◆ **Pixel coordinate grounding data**
Content starts

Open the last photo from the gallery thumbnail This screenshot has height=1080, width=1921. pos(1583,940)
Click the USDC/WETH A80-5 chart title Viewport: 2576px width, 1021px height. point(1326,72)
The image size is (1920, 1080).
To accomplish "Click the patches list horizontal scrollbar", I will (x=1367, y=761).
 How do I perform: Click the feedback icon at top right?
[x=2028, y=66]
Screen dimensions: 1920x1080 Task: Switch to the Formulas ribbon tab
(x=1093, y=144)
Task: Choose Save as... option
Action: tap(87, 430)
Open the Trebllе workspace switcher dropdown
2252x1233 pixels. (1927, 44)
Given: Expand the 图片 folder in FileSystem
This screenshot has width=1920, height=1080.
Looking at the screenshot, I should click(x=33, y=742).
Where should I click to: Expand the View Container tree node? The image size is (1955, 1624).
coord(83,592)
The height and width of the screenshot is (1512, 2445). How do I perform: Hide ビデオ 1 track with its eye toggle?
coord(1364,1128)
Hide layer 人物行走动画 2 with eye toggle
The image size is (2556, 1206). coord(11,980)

Content ends

◆ **Work required**
Each entry needs to be transcribed exactly.

◆ **Expected answer**
Open the last photo from the gallery thumbnail This screenshot has height=1080, width=1921. pos(1583,940)
Click the USDC/WETH A80-5 chart title Viewport: 2576px width, 1021px height. point(1326,72)
The image size is (1920, 1080).
To accomplish "Click the patches list horizontal scrollbar", I will (x=1367, y=761).
 How do I perform: Click the feedback icon at top right?
[x=2028, y=66]
Screen dimensions: 1920x1080 Task: Switch to the Formulas ribbon tab
(x=1093, y=144)
Task: Choose Save as... option
Action: tap(87, 430)
Open the Trebllе workspace switcher dropdown
2252x1233 pixels. (1927, 44)
Given: Expand the 图片 folder in FileSystem
This screenshot has width=1920, height=1080.
Looking at the screenshot, I should click(x=33, y=742).
Where should I click to: Expand the View Container tree node? The image size is (1955, 1624).
coord(83,592)
The height and width of the screenshot is (1512, 2445). How do I perform: Hide ビデオ 1 track with its eye toggle?
coord(1364,1128)
Hide layer 人物行走动画 2 with eye toggle
The image size is (2556, 1206). coord(11,980)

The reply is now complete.